Sirutis, J., and K. Miyakoda, 1990: Subgrid scale physics in 1-month
forecasts. Part I: Experiment with four parameterization packages.
Monthly Weather Review, 118(5), 1043-64.
Abstract: Four packages of subgrid scale (SGS) physics parameterization
are tested by including them in a general circulation model and by applying
the four models to 1-month forecasts. The four models are formulated by
accumulatively increasing the elaboration and the sophistication of the
physics. The first is the reference model (the A-physics); the second model
(the E-physics) uses the Monin-Obukhov similarity theory for the fluxes
of surface boundary layer, the turbulence closure scheme for the fluxes
in the entire atmosphere, and subsurface soil heat conduction; the third
model (the F-physics) replaces the cumulus parameterization by the Arakawa-Schubert
method; and the fourth model (the FM-physics) enhances the SGS orography.
One-month integrations are performed for eight January cases, with each
case consisting of three different forecasts. Originally, the forecast
performance was expected to be a stepwise improvement with the elaboration
of the SGS physics from the A to the FM, but the forecast results do not
show up in such a simple way. The impact of these processes on the 1-month
integration is subtle and yet significant. The superiority of the F-model
over the A- and the E-models is evident in the last 10 days of the 1-month
forecasts, though the performance of the E-model is consistently good,
in comparison with the other models, in terms of root-mean-square (rms)
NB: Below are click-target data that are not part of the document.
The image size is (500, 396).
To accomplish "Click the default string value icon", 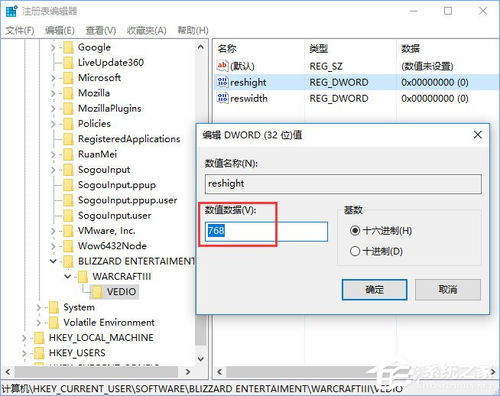I will tap(222, 66).
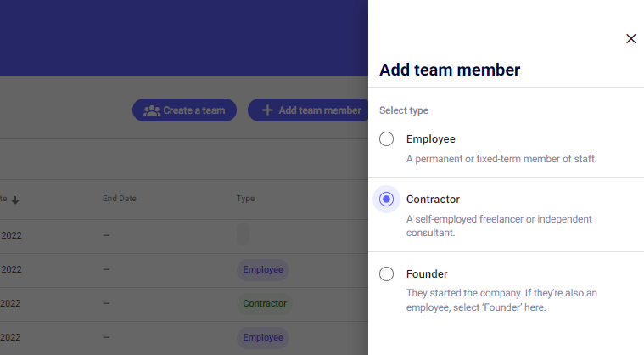Viewport: 644px width, 355px height.
Task: Select the Contractor radio button
Action: (x=387, y=200)
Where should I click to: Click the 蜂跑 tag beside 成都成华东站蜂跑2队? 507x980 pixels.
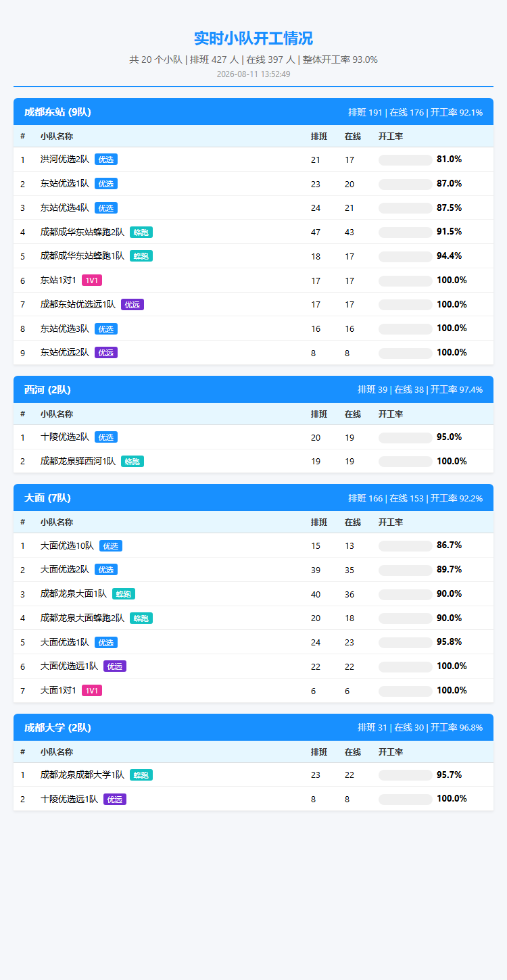tap(141, 232)
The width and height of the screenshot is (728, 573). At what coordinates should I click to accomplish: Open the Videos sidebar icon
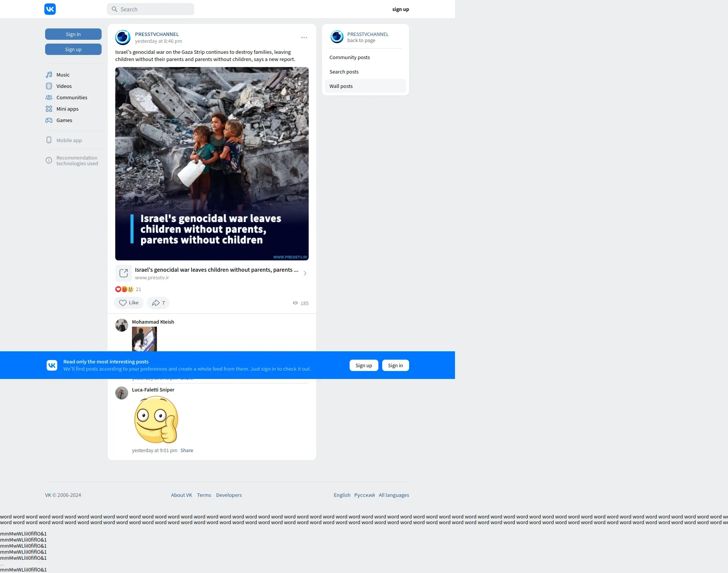point(49,86)
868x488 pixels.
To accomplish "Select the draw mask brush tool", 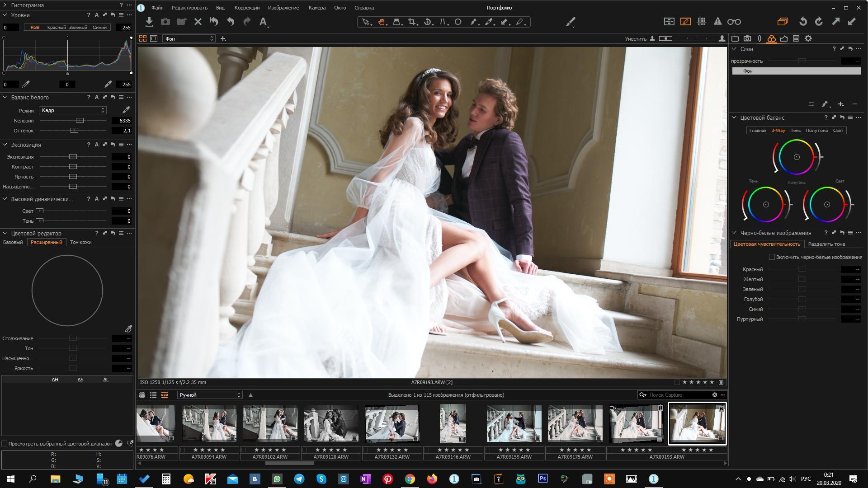I will coord(473,22).
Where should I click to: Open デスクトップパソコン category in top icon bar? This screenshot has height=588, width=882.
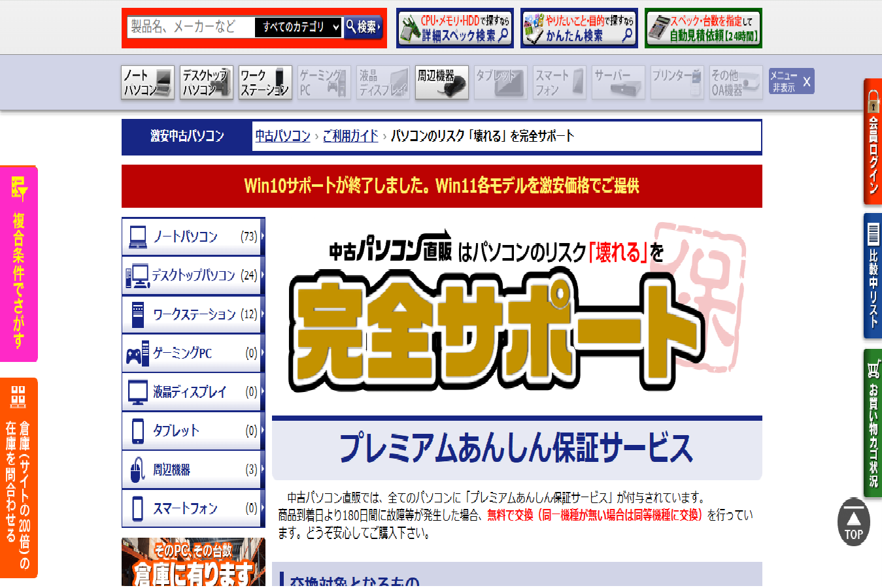point(206,82)
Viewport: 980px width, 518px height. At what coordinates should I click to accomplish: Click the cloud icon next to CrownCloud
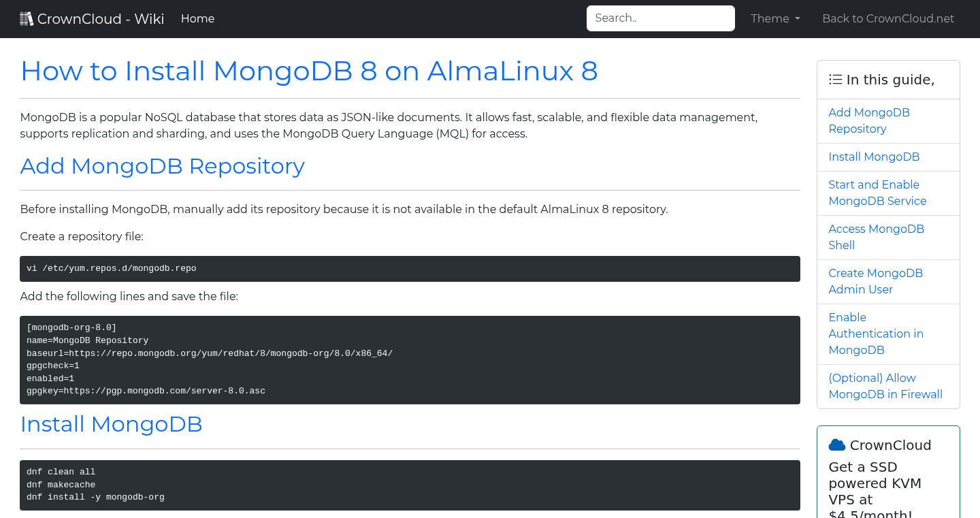tap(836, 444)
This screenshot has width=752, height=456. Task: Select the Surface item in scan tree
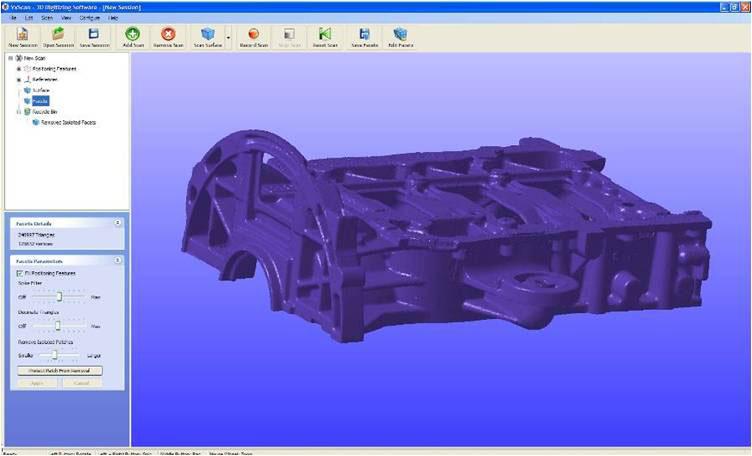40,90
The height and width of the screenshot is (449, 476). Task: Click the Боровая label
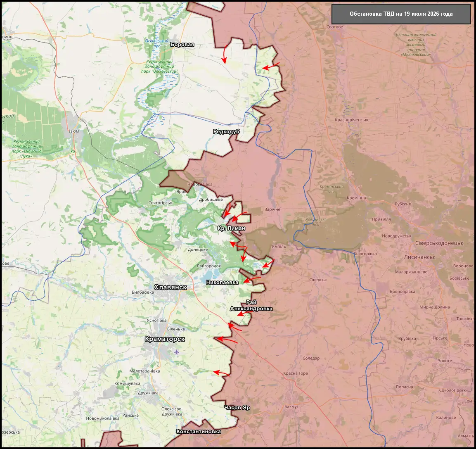[182, 45]
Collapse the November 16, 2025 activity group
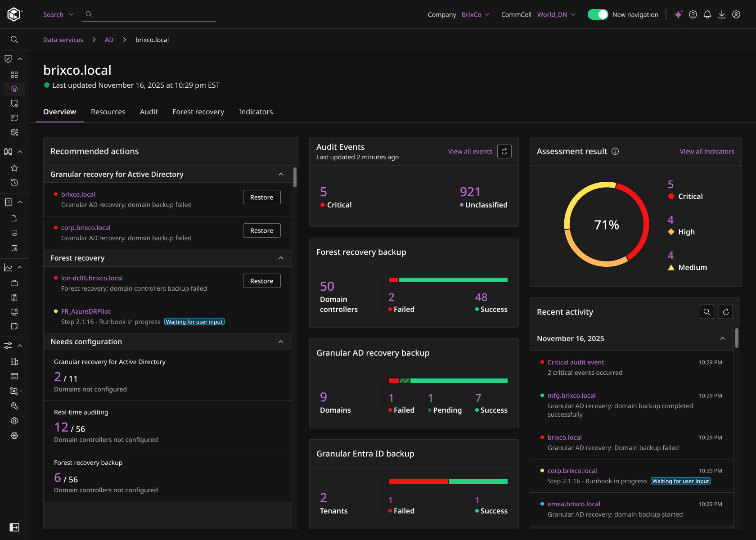 [723, 339]
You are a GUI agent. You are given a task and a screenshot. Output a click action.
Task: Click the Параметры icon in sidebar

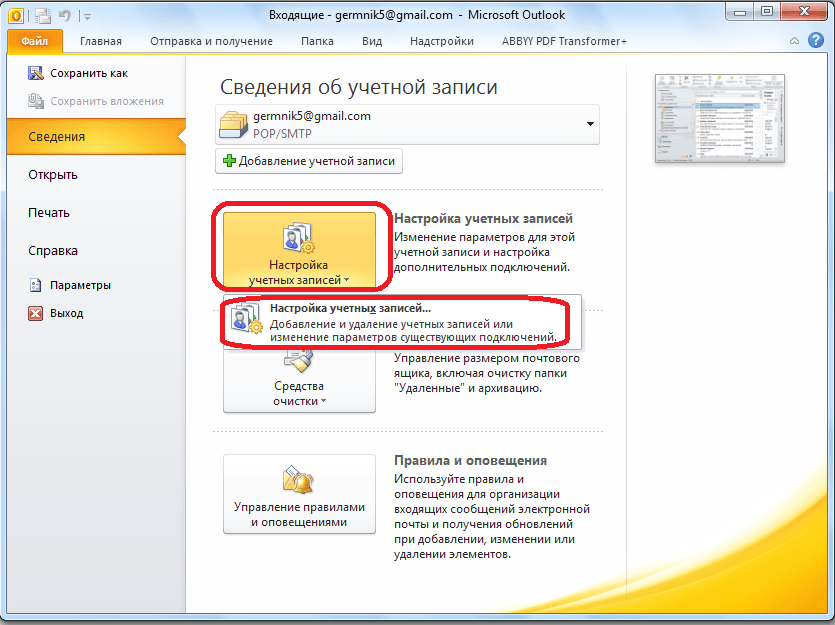36,285
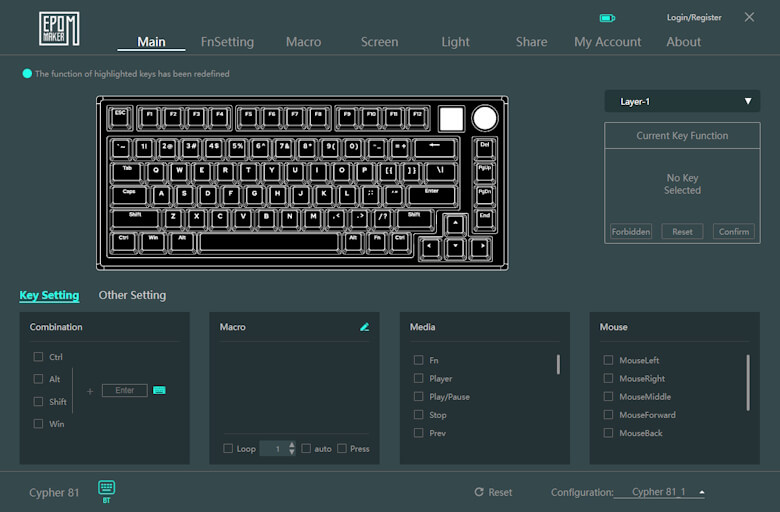Tick the Loop checkbox in Macro
The image size is (780, 512).
pos(229,449)
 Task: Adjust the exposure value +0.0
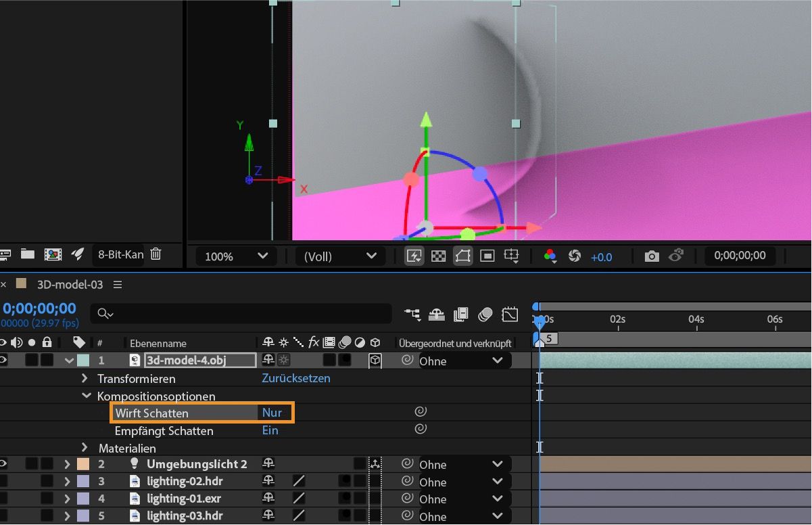coord(601,256)
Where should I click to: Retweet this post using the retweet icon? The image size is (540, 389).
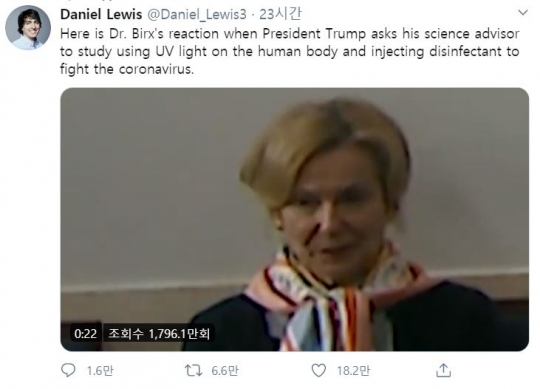tap(193, 370)
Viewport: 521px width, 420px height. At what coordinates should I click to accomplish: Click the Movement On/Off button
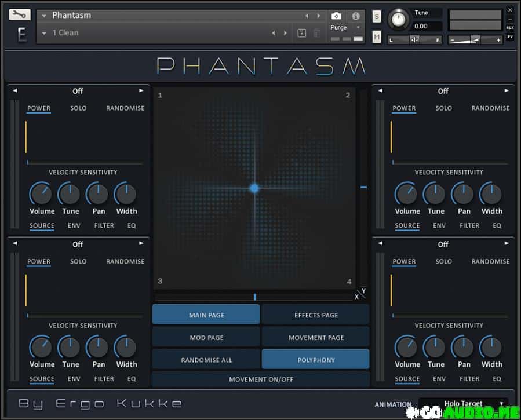click(x=261, y=379)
error of geopotential height. It is likely that 80% condensation criterion
in the E (instead of 100%) is at least partly responsible for the forecast
deterioration in the last 10 days, compared with the F. The FM-model gives
the lowest rms error, but the predicted transient eddies are extremely
low, probably due to the excessively enhanced orography. The simulated
global precipitation patterns are presented for the different models, and
the drawbacks are discussed. The F- and the FM-models produce spatially
smooth distribution of tropical rainfall. The 30-day forecast performance
appears to be more sensitive to the initial conditions, rather than the
SGS physics. The systematic errors in all of the models are substantial
in magnitude, though they vary with the SGS physics.